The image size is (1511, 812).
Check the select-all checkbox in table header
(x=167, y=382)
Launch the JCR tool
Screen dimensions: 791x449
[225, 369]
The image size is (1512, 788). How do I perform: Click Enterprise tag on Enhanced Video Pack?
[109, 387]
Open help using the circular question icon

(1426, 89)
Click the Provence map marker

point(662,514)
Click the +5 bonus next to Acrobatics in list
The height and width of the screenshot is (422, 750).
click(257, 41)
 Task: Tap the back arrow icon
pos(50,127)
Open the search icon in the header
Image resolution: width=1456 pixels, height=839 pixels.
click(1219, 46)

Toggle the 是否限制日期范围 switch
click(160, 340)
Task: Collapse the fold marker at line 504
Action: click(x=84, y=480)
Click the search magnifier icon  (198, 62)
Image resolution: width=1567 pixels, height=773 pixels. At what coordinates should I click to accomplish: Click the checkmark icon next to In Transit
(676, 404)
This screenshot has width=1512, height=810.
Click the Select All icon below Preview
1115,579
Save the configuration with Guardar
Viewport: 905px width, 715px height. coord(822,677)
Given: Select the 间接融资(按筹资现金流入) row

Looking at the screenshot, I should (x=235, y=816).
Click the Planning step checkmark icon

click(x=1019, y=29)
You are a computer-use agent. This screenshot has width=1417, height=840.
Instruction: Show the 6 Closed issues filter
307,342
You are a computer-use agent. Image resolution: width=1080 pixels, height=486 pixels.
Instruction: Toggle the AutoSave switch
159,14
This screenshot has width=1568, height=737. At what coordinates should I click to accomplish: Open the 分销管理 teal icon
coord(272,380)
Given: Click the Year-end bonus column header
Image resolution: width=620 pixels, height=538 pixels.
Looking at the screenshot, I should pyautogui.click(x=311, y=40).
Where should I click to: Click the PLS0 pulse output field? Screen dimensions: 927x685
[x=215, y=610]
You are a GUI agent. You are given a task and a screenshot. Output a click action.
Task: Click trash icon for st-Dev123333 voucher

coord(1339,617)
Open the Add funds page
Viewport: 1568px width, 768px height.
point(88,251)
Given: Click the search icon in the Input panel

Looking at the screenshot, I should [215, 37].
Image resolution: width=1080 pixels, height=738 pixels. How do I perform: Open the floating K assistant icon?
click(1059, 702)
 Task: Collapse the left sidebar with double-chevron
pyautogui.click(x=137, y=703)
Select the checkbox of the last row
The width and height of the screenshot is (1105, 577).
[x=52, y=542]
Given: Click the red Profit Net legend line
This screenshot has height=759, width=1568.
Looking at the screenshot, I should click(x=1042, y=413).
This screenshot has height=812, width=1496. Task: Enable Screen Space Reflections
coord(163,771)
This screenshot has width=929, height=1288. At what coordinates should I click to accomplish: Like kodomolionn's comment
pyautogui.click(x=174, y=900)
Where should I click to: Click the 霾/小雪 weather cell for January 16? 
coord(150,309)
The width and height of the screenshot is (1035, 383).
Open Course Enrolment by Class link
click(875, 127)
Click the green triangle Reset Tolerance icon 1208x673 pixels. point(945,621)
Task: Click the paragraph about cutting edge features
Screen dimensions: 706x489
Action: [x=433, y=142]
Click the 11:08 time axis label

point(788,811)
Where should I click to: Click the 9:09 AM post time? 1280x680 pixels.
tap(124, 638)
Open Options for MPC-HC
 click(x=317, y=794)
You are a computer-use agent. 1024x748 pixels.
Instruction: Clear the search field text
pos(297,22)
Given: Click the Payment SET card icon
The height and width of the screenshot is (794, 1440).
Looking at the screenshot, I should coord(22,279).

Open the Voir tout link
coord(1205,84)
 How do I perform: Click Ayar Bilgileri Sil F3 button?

++++++++++

-- Task description --
Reproduce the entries from the line containing "You are a computer-use agent. This" through the line containing "Looking at the screenshot, I should click(x=1042, y=413).", changing "trash icon" to "delete icon" and leaving everything else as it stands.

-- Result --
You are a computer-use agent. This screenshot has width=1417, height=840.
Instruction: Show the 6 Closed issues filter
307,342
You are a computer-use agent. Image resolution: width=1080 pixels, height=486 pixels.
Instruction: Toggle the AutoSave switch
159,14
This screenshot has width=1568, height=737. At what coordinates should I click to accomplish: Open the 分销管理 teal icon
coord(272,380)
Given: Click the Year-end bonus column header
Image resolution: width=620 pixels, height=538 pixels.
Looking at the screenshot, I should pyautogui.click(x=311, y=40).
Where should I click to: Click the PLS0 pulse output field? Screen dimensions: 927x685
[x=215, y=610]
You are a GUI agent. You are given a task and a screenshot. Output a click action.
Task: Click delete icon for st-Dev123333 voucher

coord(1339,617)
Open the Add funds page
Viewport: 1568px width, 768px height.
point(88,251)
Given: Click the search icon in the Input panel

Looking at the screenshot, I should [215, 37].
Image resolution: width=1080 pixels, height=738 pixels. How do I perform: Open the floating K assistant icon?
click(1059, 702)
 Task: Collapse the left sidebar with double-chevron
pyautogui.click(x=137, y=703)
Select the checkbox of the last row
The width and height of the screenshot is (1105, 577).
[x=52, y=542]
Given: Click the red Profit Net legend line
This screenshot has height=759, width=1568.
Looking at the screenshot, I should click(x=1042, y=413).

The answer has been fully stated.